Overall, it’s a fine story. I think it’s hard to take a book with so many spikes and pouches seriously these days, but that was the mode of the day. On the other hand, though, Bagley’s art doesn’t look as jagged and crazy as a lot of the popular artists of the day. He is just a damn solid, classic style artist that looks rad no matter what he’s drawing. I won’t be keeping this comic nor will I be tracking down the rest of the issues, but it was a fun read for a few minutes and now I’m ready for the next thing.

I chose this comic for one simple reason: I wanted to see how Jack Kirby’s Last Boy On Earth found his way to Gotham to team-up or tussle with Batman. Brave And The Bold #157 (1979) was written by Bob Haney with Jim Aparo artwork and unfortunately, it’s pretty boring. The story revolves around a new super powered enforcer on the scene and Batman trying to figure it out. However, since we know that Kamandi’s in the issue and doesn’t show upfor a while it’s not much of a surprise that it’s him.

The worst part though is that the scenes between Kamandi and Batman just aren’t that fun or interesting, I just kept thinking about how much cooler this issue could have been or how rad the team-up between the two of them was on the wonderful animated version of this comic from a year or two back. It also sounds like the BATB issue where Batman goes to Kamandi’s time was a lot more interesting.

I think even if I wasn’t comparing this issue to those other stories that I wanted, I still would have hoped for less Batman-talking-to-people and more Kamandi-punching-people. I’m just simple like that, I guess.

It was neat seeing Aparo draw Kamandi, though.

I grabbed this issue of Adventures Of Superman #473 from 1990) because it’s not part of the wonderful Man Of Steel trade series, it has Green Lanterns in it and that Dan Jurgens cover sure looked neat!  Written and drawn by Jurgens, the issue was great looking, but it was the kind of story I’ve read before. Basically Hal Jordan’s being held captive by a giant alien who crashed and remained underground for many years. He sens out a distress signal for Superman who winds up teaming with Guy Gardner. Unfortunately, this is also the version of Guy that really grates on me: the asshole loudmouth who never shuts up. I’m more a fan of the confident, but layered version Beau Smith wrote in Guy Gardner: Warrior.

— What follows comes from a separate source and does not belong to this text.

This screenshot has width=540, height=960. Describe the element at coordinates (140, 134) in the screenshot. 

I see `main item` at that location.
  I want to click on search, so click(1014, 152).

So, while the main story felt like something else I’d read (another Superman story? something with the Fantastic Four?) I was actually more interested in what was going on back at the Daily Planet because this was right after Lois and Clark got engaged the first time. I came to Superman a few years after this when he was killed, but a lot of what was going on in issues from this time were referred to when I came on and even well after Supes returned.

While I wasn’t really ennamored with this issue, I will hold on to it. I kind of want to fill all the post Crisis Superman holes that exist between the existing trades and when I started collecting. Just thinking about that makes me a bit sleepy.